Local government in Northern Ireland was reorganised in 1973 by the Local Government (Boundaries) Act (Northern Ireland) 1971 and the Local Government Act (Northern Ireland) 1972. The county councils, county borough and municipal borough corporations and urban and rural district councils were replaced by twenty-six Local Government districts.

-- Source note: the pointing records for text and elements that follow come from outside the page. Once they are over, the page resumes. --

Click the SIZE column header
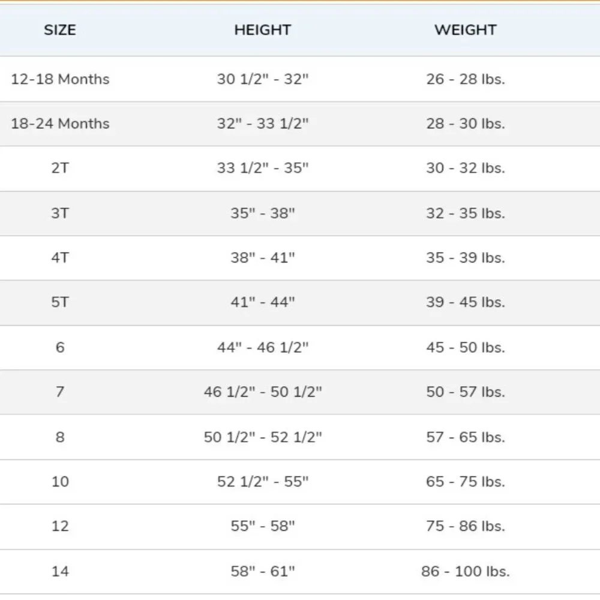600x600 pixels. point(59,30)
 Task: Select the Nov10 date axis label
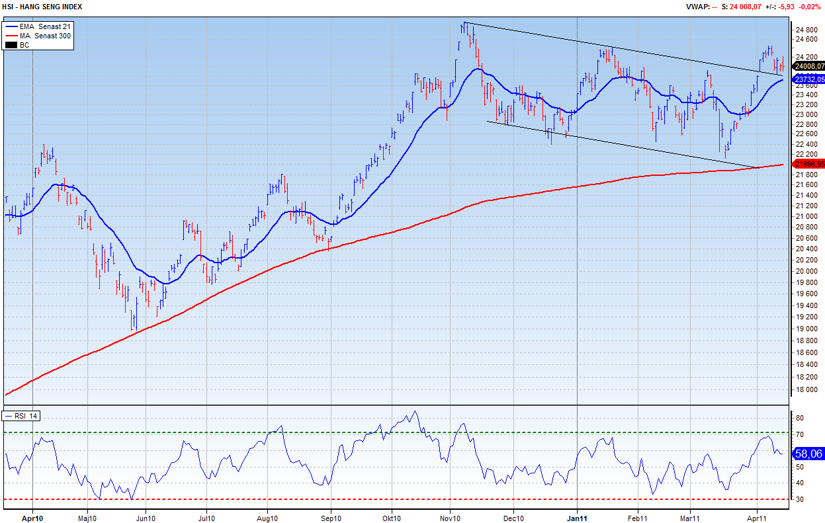tap(450, 519)
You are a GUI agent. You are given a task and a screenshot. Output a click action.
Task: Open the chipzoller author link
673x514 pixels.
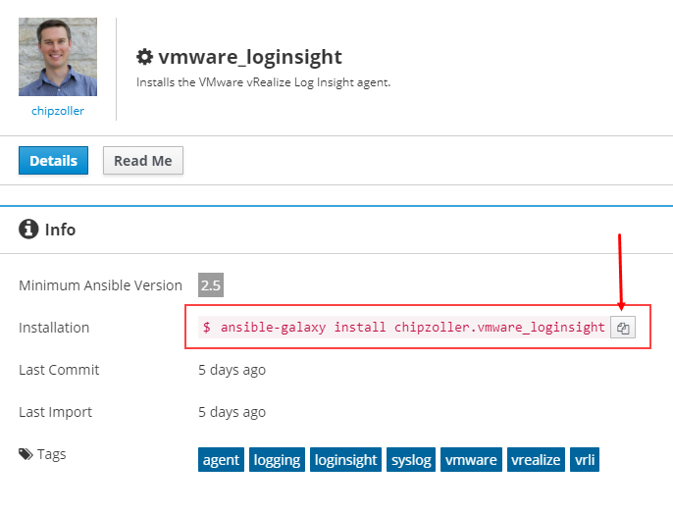pos(58,111)

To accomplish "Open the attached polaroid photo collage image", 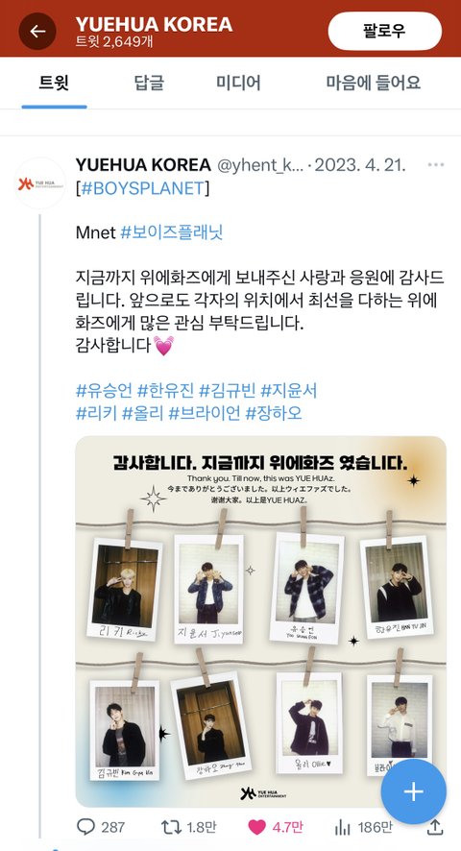I will [260, 621].
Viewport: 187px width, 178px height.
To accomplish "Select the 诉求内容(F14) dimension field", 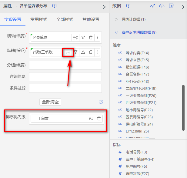I will point(137,53).
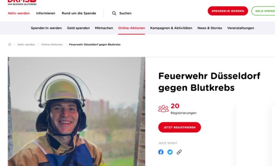Image resolution: width=275 pixels, height=166 pixels.
Task: Go to News & Stories tab
Action: click(x=210, y=28)
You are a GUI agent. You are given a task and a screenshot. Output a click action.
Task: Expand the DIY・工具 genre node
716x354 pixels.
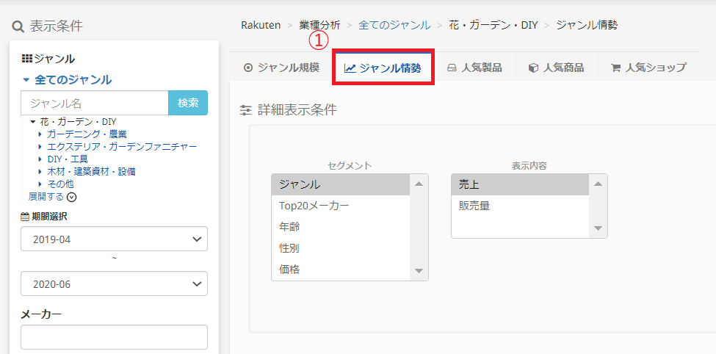(40, 159)

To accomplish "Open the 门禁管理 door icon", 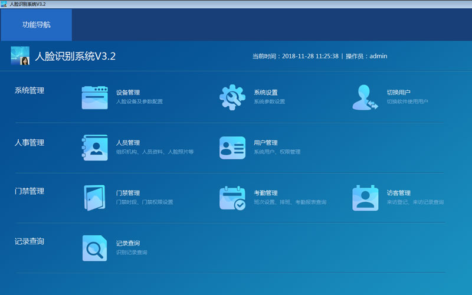I will pyautogui.click(x=94, y=198).
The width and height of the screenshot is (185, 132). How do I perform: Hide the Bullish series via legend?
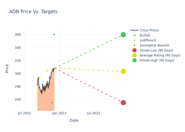coord(145,35)
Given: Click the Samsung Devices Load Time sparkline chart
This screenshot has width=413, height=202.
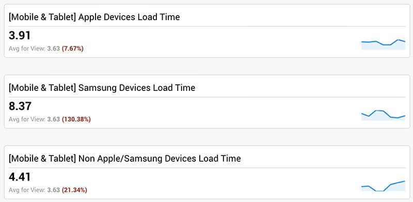Looking at the screenshot, I should point(383,115).
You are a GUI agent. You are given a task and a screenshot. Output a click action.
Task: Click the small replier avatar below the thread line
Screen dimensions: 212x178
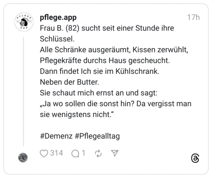[23, 157]
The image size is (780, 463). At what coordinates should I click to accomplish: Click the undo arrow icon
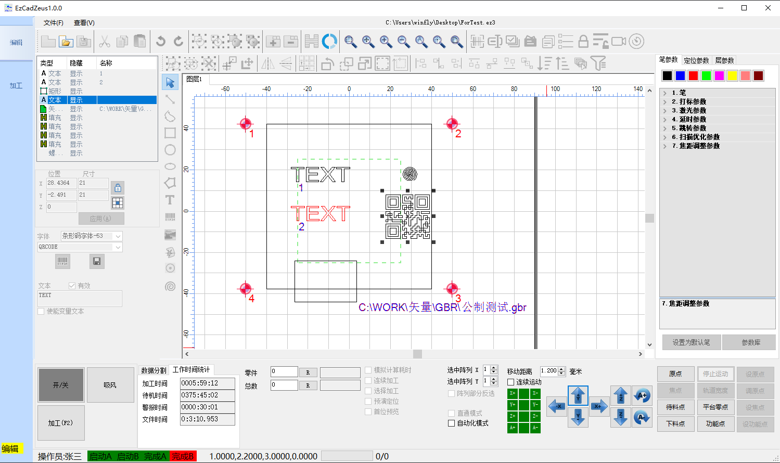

Elections took place for all the seats on the district councils on 30 May, and the councils came into their power in 1 October.

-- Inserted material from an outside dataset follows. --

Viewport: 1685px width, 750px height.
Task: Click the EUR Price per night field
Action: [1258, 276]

| District | Official Unionist | Democratic Unionist | Vanguard Unionist | Loyalist Coalition | Independent Unionist | SDLP | Republican Clubs | Nationalist and Unity Parties | Alliance | Northern Ireland Labour Party | Others | Control |
|---|---|---|---|---|---|---|---|---|---|---|---|---|
| Antrim | 8 | 1 | 1 | 0 | 1 | 1 | 0 | 0 | 2 | 0 | Independent 2 | NOC (Unionist) |
| Ards | 11 | 0 | 0 | 1 | 1 | 0 | 0 | 0 | 2 | 1 | Independent 1 | Official Unionist |
| Armagh | 10 | 2 | 0 | 0 | 1 | 4 | 1 | 0 | 1 | 0 | Independent 1 | NOC (Unionist) |
| Ballymena | 9 | 5 | 1 | 0 | 0 | 0 | 0 | 0 | 1 | 0 | Independent 2 Non-Party 3 | NOC (Unionist) |
| Ballymoney | 4 | 1 | 0 | 2 | 2 | 0 | 0 | 0 | 0 | 1 | Independent 1 Non-Party 5 | NOC |
| Banbridge | 8 | 0 | 0 | 0 | 3 | 1 | 0 | 0 | 0 | 0 | Independent 3 | NOC (Unionist) |
| Belfast | 25 | 2 | 1 | 0 | 2 | 7 | 2 | 0 | 8 | 2 | Unionist Loyalist 2 | NOC (Unionist) |
| Carrickfergus | 5 | 0 | 0 | 0 | 0 | 0 | 0 | 0 | 1 | 0 | Unionist Loyalist 5 Loyalist 1 Non-Party 1 | NOC (Unionist) |
| Castlereagh | 8 | 0 | 0 | 1 | 2 | 0 | 0 | 0 | 5 | 0 | Unionist Loyalist 2 Independent 1 | NOC (Unionist) |
| Coleraine | 12 | 0 | 0 | 0 | 2 | 1 | 0 | 0 | 3 | 0 | Independent 1 Non-party 1 | Official Unionist |
| Cookstown | 7 | 0 | 0 | 1 | 1 | 3 | 1 | 0 | 0 | 0 | Independent 1 Non-Party 1 | NOC (Unionist) |
| Craigavon | 7 | 3 | 2 | 3 | 3 | 2 | 0 | 0 | 4 | 0 | Independent 1 | NOC (Unionist) |
| Down | 8 | 0 | 1 | 0 | 0 | 8 | 0 | 0 | 2 | 0 | Independent 1 | NOC |
| Dungannon | 11 | 0 | 0 | 0 | 0 | 5 | 0 | Unity 2 Republican 2 | 0 | 0 | 0 | Official Unionist |
| Fermanagh | 5 | 0 | 0 | 0 | 3 | 4 | 0 | Unity 4 | 0 | 0 | Independent 1 Unionist Unity 2 Non-Party 1 | NOC |
| Larne | 1 | 0 | 0 | 8 | 0 | 0 | 0 | 0 | 3 | 0 | Independent 2 Non-Party 1 | Loyalist |
| Limavady | 0 | 0 | 0 | 0 | 0 | 4 | 0 | 0 | 2 | 0 | United Unionists 8 Independent 1 | United Unionists |
| Lisburn | 14 | 4 | 1 | 0 | 0 | 1 | 0 | 0 | 3 | 0 | 0 | Official Unionist |
| Londonderry | 0 | 0 | 0 | United Loyalists 9 | 0 | 10 | 1 | Nationalist 3 | 0 | 0 | 0 | NOC (Nationalist) |
| Magherafelt | 4 | 0 | 1 | United Loyalist 1 | 0 | 6 | 1 | 0 | 0 | 0 | Independent 1 | NOC |
| Moyle | 4 | 0 | 0 | 0 | 1 | 2 | 0 | 0 | 0 | 0 | Independent 5 Non-Party 4 | NOC |
| Newry and Mourne | 3 | 0 | 0 | 0 | 0 | 13 | 2 | 0 | 0 | 0 | Non-Party 6 Independent 2 | NOC |
| Newtownabbey | 9 | 3 | 0 | 0 | Unionist 3 United Loyalist 1 Loyalist 1 | 0 | 0 | 0 | 3 | 1 | 0 | NOC (Unionist) |
| North Down | 9 | 0 | 0 | Loyalist 3 | 0 | 0 | 0 | 7 | 0 | 0 | 0 | NOC |
| Omagh | 6 | 0 | 0 | 0 | Unionist Unity 2 | 4 | 0 | Nationalist 1 Official Republican 1 | 0 | 0 | 3 Non-Party Community | NOC |
| Strabane | 6 | 0 | 0 | Unionist Coalition 1 | 0 | 4 | 0 | 0 | 0 | 0 | Independent 2 | NOC |

==Scotland==

Local elections were also held in Scotland in 1973. At the time of the election, Scotland was the only part of the UK in which local government had yet to be reformed, with the Local Government (Scotland) Act 1973 only receiving Royal Assent in October 1973. The election saw Labour maintaining their control of Aberdeen, Glasgow, and Dundee, although failing to make gains in Edinburgh.